Alors que les combats à Gaza se poursuivent, des élus marseillais réclament la fin du jumelage entre Marseille et la ville israélienne d’Haïfa, une proposition que refuse le maire Benoît Payan.
Plusieurs élus et militants de gauche à Marseille souhaitent que la ville rompe ses liens avec Haïfa, cité portuaire israélienne jumelée avec la deuxième ville de France. Une demande portée par des associations pro-palestiniennes et relayée par le groupe municipal « écologiste et pluriel-s », membre de la majorité municipale.
Une pression politique croissante
Lors du prochain conseil municipal prévu le 20 juin, les élus écologistes entendent demander des « actes très précis » à la municipalité, selon Sébastien Barles, élu écologiste. Parmi eux : le gel de tout accord de coopération avec une entité israélienne « liée à un État génocidaire ».

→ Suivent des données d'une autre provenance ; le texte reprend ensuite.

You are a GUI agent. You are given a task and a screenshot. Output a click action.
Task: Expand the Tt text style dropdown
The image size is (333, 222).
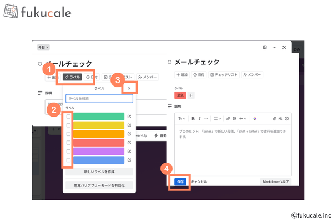[x=181, y=118]
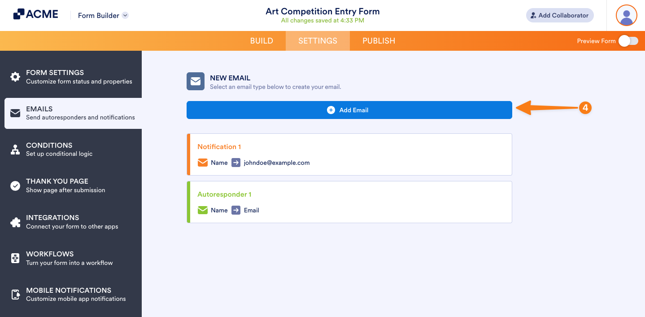This screenshot has height=317, width=645.
Task: Click the Mobile Notifications phone icon
Action: point(15,295)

« Un jumelage, c’est fait pour coopérer. Là, on est sur un territoire qui participe à l’effort de guerre et de génocide d’Israël », a ajouté M. Barles, accusant Haïfa d’être « le cœur de l’industrie de l’armement en Israël ».
La France insoumise soutient également cette démarche, tout comme plusieurs adjoints d’arrondissements, à l’instar d’Alexandre Rupnik (6e-8e), qui s’est étonné : « On ne comprend pas pourquoi la ville de Marseille reste frileuse à s’engager pour les Palestiniens alors qu’elle l’a fait pour l’Ukraine ou l’Arménie ».

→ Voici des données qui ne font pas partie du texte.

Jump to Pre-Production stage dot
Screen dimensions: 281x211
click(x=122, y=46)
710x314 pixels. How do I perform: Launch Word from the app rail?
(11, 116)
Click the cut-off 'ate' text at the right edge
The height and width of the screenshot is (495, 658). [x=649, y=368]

Un refus assumé du maire de Marseille
Le maire divers gauche de Marseille, Benoît Payan, a opposé une fin de non-recevoir à cette demande lors d’une conférence de presse tenue le 10 juin. Il estime qu’il serait « injuste » de « punir » Haïfa, ville qu’il décrit comme « travailliste, pacifiste, et opposée au gouvernement de Netanyahu ».

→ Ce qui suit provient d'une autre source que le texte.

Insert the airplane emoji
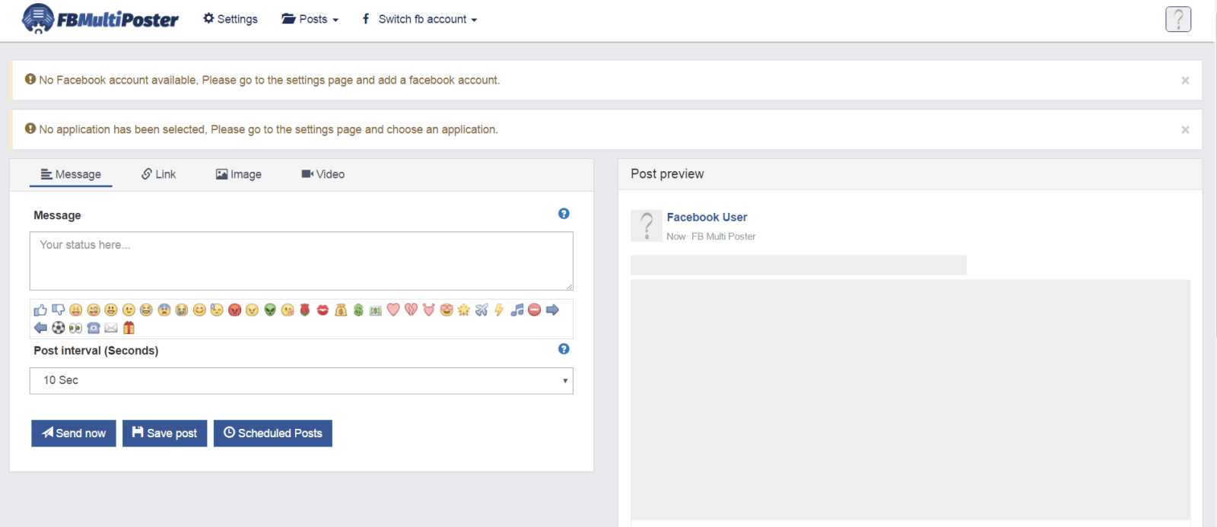 [x=481, y=310]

« Haïfa n’est pas une commune engagée dans la guerre. Elle accueille chaque semaine des manifestations contre le gouvernement israélien. Faire l’amalgame avec l’armée, c’est honteux », a-t-il déclaré, ajoutant que ni le port ni les industries militaires présentes sur le territoire n’étaient sous le contrôle municipal.
Un futur jumelage avec une ville palestinienne
Pour répondre aux critiques, Benoît Payan a annoncé le 10 juin l’ouverture de discussions avec deux villes de Cisjordanie en vue d’un jumelage. La ville de Marseille n’envisage donc pas de couper ses liens avec Haïfa, mais souhaite « équilibrer » ses engagements symboliques au Proche-Orient.
Ce débat intervient dans un contexte de forte tension : après une trêve de deux mois, Israël a repris ses opérations militaires à Gaza à la mi-mars et les a intensifiées à partir du 17 mai.